105 anos de Corinthians

   Hoje é dia dele. Talvez o único entre todos que não seja capaz de causar indiferença a ninguém. Não existe o tanto faz, existe o sentimento. Se vai amar ou odiar, você é quem escolhe, desde que sinta algo. Ele é gigante. Pra quem escolhe amar, sua grandeza é do tamanho do infinito. Pra quem escolhe o contrário, infinita é a raiva. Ele é o time do povo, o time dos operários, dos maloqueiros, dos sofredores, dos favelados. O time dos sem casa que fizeram do estádio público sua saudosa maloca. O time dos sem libertadores que calaram a "Boca" de todos ao chegar onde ninguém acreditava.

  O time de São Jorge guerreiro, de tradições e glórias mil. Orgulho de uma nação apaixonada que ecoa seu grito até do outro lado do mundo e pesadelo dos que insistem em dizer que "nunca serão".

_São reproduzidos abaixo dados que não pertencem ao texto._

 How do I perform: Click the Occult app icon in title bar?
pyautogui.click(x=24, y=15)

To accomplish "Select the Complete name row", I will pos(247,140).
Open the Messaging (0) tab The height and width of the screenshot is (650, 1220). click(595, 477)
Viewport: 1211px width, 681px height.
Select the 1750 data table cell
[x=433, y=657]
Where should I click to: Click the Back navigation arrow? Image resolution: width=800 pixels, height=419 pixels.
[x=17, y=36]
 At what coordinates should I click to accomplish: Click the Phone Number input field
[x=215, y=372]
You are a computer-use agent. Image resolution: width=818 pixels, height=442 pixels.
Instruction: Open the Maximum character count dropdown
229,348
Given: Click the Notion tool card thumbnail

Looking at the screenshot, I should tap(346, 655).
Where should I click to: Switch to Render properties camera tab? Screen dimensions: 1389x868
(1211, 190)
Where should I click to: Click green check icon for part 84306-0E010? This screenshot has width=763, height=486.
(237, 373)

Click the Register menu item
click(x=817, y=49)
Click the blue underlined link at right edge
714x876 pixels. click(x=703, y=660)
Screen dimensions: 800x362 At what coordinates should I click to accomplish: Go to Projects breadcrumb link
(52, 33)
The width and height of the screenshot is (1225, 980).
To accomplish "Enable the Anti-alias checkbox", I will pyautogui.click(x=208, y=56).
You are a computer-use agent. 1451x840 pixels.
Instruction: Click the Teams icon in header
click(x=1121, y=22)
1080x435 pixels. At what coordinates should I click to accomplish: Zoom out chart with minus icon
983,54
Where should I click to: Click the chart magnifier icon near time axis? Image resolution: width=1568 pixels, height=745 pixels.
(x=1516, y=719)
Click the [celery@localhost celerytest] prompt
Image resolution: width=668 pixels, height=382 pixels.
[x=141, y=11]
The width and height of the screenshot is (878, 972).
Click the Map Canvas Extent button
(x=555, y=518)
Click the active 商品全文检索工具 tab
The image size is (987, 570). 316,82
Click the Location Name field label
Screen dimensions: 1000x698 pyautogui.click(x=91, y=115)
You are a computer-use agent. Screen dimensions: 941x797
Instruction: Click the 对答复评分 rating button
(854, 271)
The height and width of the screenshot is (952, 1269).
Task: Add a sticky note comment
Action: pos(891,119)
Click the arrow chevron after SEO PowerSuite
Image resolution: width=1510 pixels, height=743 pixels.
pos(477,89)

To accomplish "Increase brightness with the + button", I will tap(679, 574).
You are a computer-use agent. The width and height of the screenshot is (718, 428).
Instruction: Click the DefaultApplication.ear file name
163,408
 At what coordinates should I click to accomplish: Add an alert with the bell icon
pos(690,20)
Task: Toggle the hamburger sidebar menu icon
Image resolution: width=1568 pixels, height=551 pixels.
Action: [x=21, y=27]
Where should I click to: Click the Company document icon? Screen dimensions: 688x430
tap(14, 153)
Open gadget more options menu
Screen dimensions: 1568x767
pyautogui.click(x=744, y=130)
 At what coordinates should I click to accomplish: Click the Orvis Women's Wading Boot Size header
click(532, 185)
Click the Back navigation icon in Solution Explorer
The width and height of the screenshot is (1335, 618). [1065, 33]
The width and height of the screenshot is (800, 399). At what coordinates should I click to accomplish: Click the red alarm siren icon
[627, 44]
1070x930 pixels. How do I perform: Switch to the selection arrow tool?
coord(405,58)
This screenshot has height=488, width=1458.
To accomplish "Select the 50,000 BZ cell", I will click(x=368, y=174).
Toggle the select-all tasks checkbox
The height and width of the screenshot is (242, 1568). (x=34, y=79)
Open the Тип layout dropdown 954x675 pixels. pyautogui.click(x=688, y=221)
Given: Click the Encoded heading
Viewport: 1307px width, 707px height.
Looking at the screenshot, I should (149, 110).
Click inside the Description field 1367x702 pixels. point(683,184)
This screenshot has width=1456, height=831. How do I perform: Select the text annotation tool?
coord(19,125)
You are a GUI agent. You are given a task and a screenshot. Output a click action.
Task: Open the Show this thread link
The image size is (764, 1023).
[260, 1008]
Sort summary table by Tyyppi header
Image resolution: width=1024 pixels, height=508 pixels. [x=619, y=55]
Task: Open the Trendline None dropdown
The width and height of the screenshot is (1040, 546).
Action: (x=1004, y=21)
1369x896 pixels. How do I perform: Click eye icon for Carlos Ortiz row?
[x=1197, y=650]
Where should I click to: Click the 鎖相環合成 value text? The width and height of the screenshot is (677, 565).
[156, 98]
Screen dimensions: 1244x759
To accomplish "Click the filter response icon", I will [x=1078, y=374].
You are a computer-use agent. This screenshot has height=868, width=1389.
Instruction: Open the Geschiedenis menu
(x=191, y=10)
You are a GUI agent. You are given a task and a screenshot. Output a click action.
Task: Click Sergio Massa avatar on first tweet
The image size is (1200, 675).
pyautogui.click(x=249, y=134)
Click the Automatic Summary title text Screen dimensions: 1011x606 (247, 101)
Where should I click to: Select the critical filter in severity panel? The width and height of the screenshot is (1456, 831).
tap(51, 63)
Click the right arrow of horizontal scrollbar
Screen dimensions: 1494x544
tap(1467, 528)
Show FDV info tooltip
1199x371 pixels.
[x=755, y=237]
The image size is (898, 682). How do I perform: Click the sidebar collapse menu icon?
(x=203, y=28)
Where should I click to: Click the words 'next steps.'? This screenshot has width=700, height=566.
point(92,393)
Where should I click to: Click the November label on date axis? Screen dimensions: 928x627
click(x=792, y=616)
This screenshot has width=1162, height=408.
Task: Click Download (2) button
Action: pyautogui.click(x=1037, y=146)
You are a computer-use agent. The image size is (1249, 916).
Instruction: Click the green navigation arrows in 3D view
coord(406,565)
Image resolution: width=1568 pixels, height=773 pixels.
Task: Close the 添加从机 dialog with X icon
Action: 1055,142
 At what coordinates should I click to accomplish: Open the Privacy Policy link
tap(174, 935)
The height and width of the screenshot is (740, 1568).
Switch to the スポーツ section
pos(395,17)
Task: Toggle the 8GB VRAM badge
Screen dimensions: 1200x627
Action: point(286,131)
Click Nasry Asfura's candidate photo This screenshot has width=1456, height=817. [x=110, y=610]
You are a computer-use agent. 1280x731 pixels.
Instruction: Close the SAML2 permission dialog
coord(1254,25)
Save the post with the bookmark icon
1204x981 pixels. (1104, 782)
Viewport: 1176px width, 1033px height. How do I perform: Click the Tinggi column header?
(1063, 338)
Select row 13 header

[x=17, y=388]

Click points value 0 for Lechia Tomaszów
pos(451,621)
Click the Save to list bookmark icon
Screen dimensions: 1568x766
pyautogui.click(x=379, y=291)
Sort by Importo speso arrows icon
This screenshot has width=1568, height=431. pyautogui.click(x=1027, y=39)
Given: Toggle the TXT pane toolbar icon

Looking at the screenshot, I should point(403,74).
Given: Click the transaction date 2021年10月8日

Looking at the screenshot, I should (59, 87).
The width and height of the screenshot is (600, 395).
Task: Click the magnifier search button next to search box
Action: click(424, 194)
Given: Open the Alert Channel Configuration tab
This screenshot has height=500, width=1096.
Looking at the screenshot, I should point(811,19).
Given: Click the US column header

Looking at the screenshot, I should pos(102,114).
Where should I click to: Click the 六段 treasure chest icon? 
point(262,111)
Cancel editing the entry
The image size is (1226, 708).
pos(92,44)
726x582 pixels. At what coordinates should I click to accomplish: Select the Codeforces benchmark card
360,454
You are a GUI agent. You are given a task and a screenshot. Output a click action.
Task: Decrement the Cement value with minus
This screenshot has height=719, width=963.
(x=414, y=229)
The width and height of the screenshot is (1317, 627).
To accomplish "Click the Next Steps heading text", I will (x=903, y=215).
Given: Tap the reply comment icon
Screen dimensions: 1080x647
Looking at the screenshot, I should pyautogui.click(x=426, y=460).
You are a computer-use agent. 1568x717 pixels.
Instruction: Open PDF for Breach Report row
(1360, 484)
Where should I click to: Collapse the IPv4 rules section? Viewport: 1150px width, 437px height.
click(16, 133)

  Ser Corinthiano, como bem disse Toquinho, é "ir além de ser ou não ser o primeiro...". No Japão ou amargando a série B, calando o Boca ou sendo eliminado pelo Tolima, nas épocas de Sócrates, de Vampeta ou de Ronaldo, o que importa mesmo é o orgulho em vestir o manto alvinegro e do fundo da garganta liberar o grito que move montanhas: "VAI CORINTHIANS!" Parabéns, Timão, pelos seus 105 anos de tradições e glórias mil.

 

Victória Monteiro, maloqueira, sofredora graças a Deus!